El problema ->
Reproduce sin cambios, por favor, el fragmento del artículo sobre la castración química que va entre «Mensaje no tan» y «ideológica del patriarcado.», ambos incluidos.

Texto de la página ->
════
No es el pene, es la cabeza
La propuesta de castración química, que aquí parece ser indiscriminada, reincide en suplantar a la agredida poniendo el foco en el agresor

En medio del jaleo público sobre la violación grupal de una joven en Villa González, el Colegio de Abogados no tuvo mejor idea que la de lograr un «permiso laboral», eufemismo que encubre la libertad condicionada, para un condenado por incesto.
En lugar de la celda en el 15 de Azua, el violador impartirá docencia en Derecho en la deslucida organización profesional.
Mensaje no tan subliminal de una cultura de la violación que encuentra dispensa moral en un medio que revictimiza a las mujeres y, saciado el morbo, cuando el caso es mediático, se desentiende del daño.
Pero vayamos a otra cosa: la resurgida propuesta de castración química de los violadores sexuales llegada en la voz de la Fundación Institucionalidad y Justicia. Otra «solución» avestruz que, como dijéramos la pasada semana de los adjetivos despectivos contra los violadores, forma parte de las estrategias de ocultación ideológica del patriarcado.
Vigente en distintas modalidades en unos quince países en todo el mundo, la castración química es aplicada a pederastas y pedófilos reincidentes y, excepcionalmente, a violadores de mujeres adultas.
Según cuál país, puede ser obligatoria o voluntaria, pero su inclusión en la legislación penal parte de considerarla disuasoria del delito sexual y de su contumacia.
De eficacia controvertida, individualiza, medicaliza y patologiza la violación sexual solapando su verdadera causa: las relaciones de poder entre hombres y mujeres que permiten a los primeros apropiarse del cuerpo femenino.
Como lo señala la antropóloga feminista Rita Segato, la violación sexual no es un acto genital sino un acto de poder que castiga a la víctima por infringir la reglas culturales y sociales que prescriben el comportamiento femenino (no andar sola de noche, no emborracharse, no vestirse «provocativamente», etc.).
════
Datos en estudio ->
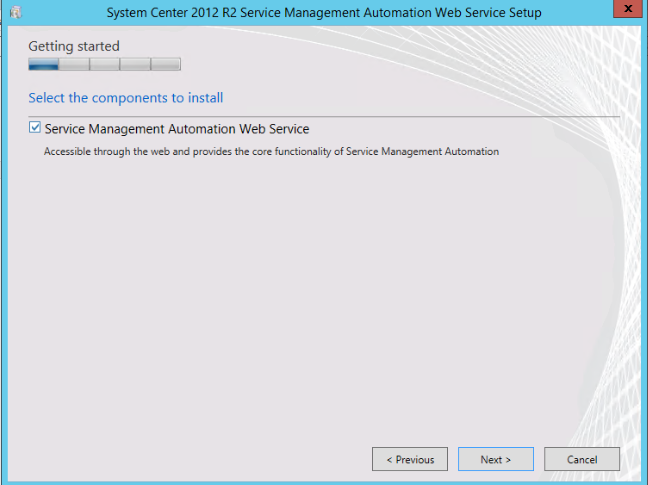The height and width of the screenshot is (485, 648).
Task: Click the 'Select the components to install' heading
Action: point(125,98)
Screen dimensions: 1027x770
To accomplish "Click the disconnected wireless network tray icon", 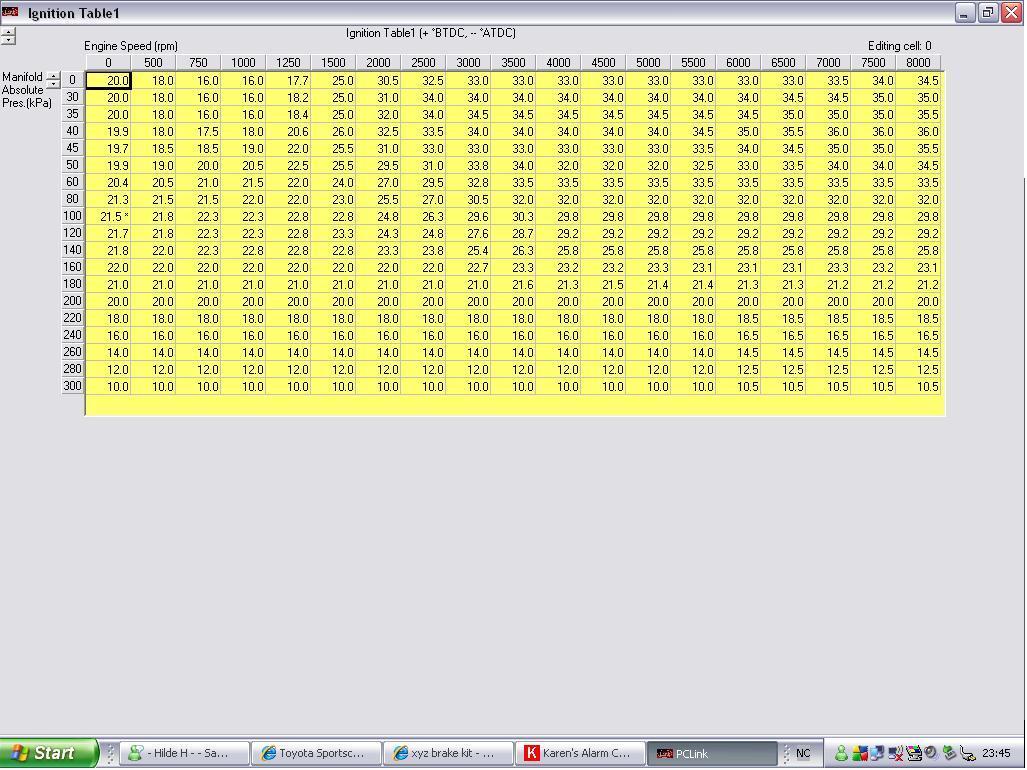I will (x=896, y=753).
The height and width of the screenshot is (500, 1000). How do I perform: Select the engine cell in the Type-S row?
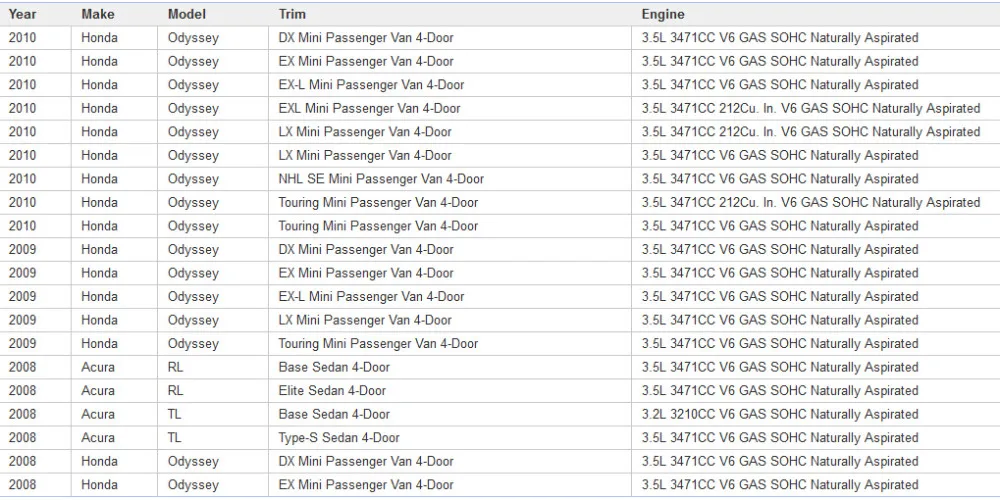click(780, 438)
════
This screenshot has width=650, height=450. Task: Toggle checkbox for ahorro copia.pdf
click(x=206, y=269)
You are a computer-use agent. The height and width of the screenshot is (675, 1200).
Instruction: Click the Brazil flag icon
════
Respuesta escrita ->
Mensaje no tan subliminal de una cultura de la violación que encuentra dispensa moral en un medio que revictimiza a las mujeres y, saciado el morbo, cuando el caso es mediático, se desentiende del daño.
Pero vayamos a otra cosa: la resurgida propuesta de castración química de los violadores sexuales llegada en la voz de la Fundación Institucionalidad y Justicia. Otra «solución» avestruz que, como dijéramos la pasada semana de los adjetivos despectivos contra los violadores, forma parte de las estrategias de ocultación ideológica del patriarcado.